Should I be embarrassed that I didn’t know who U2 is?



So these two old guys walk in to the Park while I am reading and one of them says, “Hey, would you mind if we came if for a sit down?”.   My inside voice was like, “Who the hell are you and what are you doing in my park.”, but my outside voice said, “Sure.  Don’t touch anything.” and I went back to reading my book.

The two sat and talked for a bit, until on them finally said, “Hey, um, sorry to bother you, but you would be the Five would ya?”  At this point I made an assumption (Making an Ass out of you and Me), and I said, “Four.  Which one are you?”

“Oh I’m not any of them.  You’re the Four?  Really?”

Admittedly, I am getting really freaking sensitive about this, so I’m like, “Yeah, I’m the Four.  Say it with me, ‘Four’s a chick.’, Say It!”

“Wow, you are the Four!  Hey, Edge, Four’s a chick!  You got a bit of a chip there.  I got chips.  Whole lotta chips.  I don’t wanna dig, but I’m gonna.  You lost somebody?”

I immediately know this guys isn’t a brat, cause no brat asks stupid like stupid.  As usual, the mouth runs ahead and says “All the time.”

“I can see you’re unhappy.  Just cause your the Four, don’e  mean you got be mean, or angry. It’s all right to be — sad or dissatisfied.’.  Yeah I wrote don’e.   This guy had an accent.  I pegged it as Irish, but thought it was getting blended out, like he lived in the states or something. I was basically at the edge now, because I got enough therapists in my life.  Codgers coming into my park and giving me advice, BUT THEN, in runs Three, all gonzo like she gets.

“Do you know who this is?”, says Three

“No”, and turn back to my book.

“This is Bono and the Edge!”

“Who the %^#*$ is that?  Oh wait….I know you… You’re the two guys ruining my book!”

“Really?”, said Three all defensive like.

“Honestly, Three, who names their kids after a clown and cutlery?”

Then the old guy says, “It’s spelled with an N, not a Z, but Yeah, clown was kind of what I was going for.”

So I come to the conclusion the guy can at least laugh at himself. Hilarity ensues when the others come and I’m the only one who doesn’t know who these people are.  It turns out this is not their first visit to the part.  The last time they were here was during the fall of the Berlin wall.  Any way, I didn’t get to read my book.  Instead we went to the Europa for pizza.  Everyone goes to the Europa I guess.

So in failing to alienate these guys, I guess we got tickets to a Paris show.  Red Barron backstage @ Paris, September 8th.
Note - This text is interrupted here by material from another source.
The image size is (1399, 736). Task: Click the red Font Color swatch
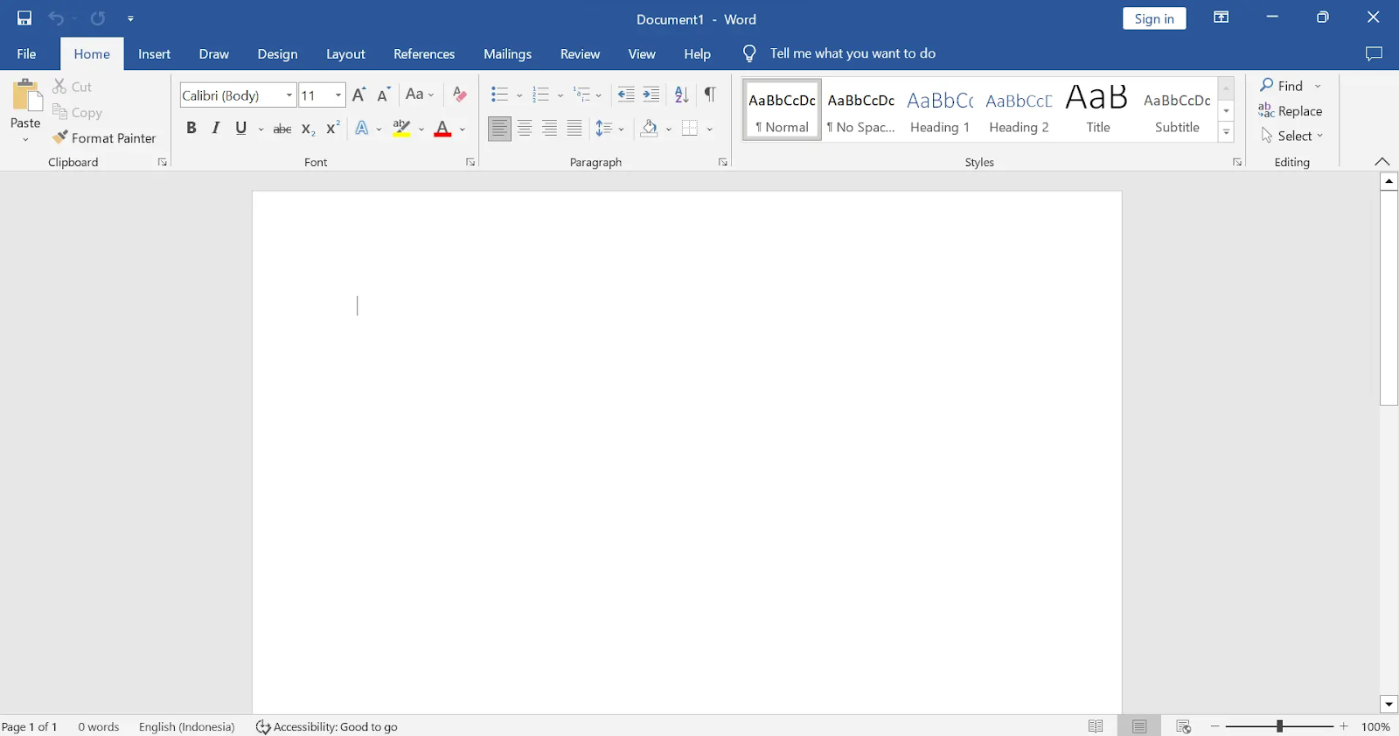pos(442,129)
We have 20 tickets.  6 are claimed.  Send a note through the back channel if you can come to Paris in September.  Members only… no spouses or kids…  So sez the Four.

 

 

 

 

 

 



4 Replies to “Should I be embarrassed that I didn’t know who U2 is?”

  • Dont’ feel bad. You’re too young. If you have an iPhone you probably got one of their albums gifted to you. I was there in Oct of 1990. They went to Berlin, but then wanted to see the sights and of course, all the studios are in Wiesbaden. They went to Odeon for something and along the way they hooked up with Five1990 (GRHS), and went downtown. After a bunch of partying, we went to the park to chill. Which is when they were introduced. I am actually surprised that they remembered the park or how to get there. It’s not exactly obvious, even to those to pass by it everyday.

  • That album got pushed to me. Not impressed. I supposed they could have pushed an older one that was good, but that probably would have acknowledged that the new one wasn’t any good. The new-new one, I like better. It’s a bit more “political” which isn’t my usual thing. Count me in though… I’ll drive. I can take 3.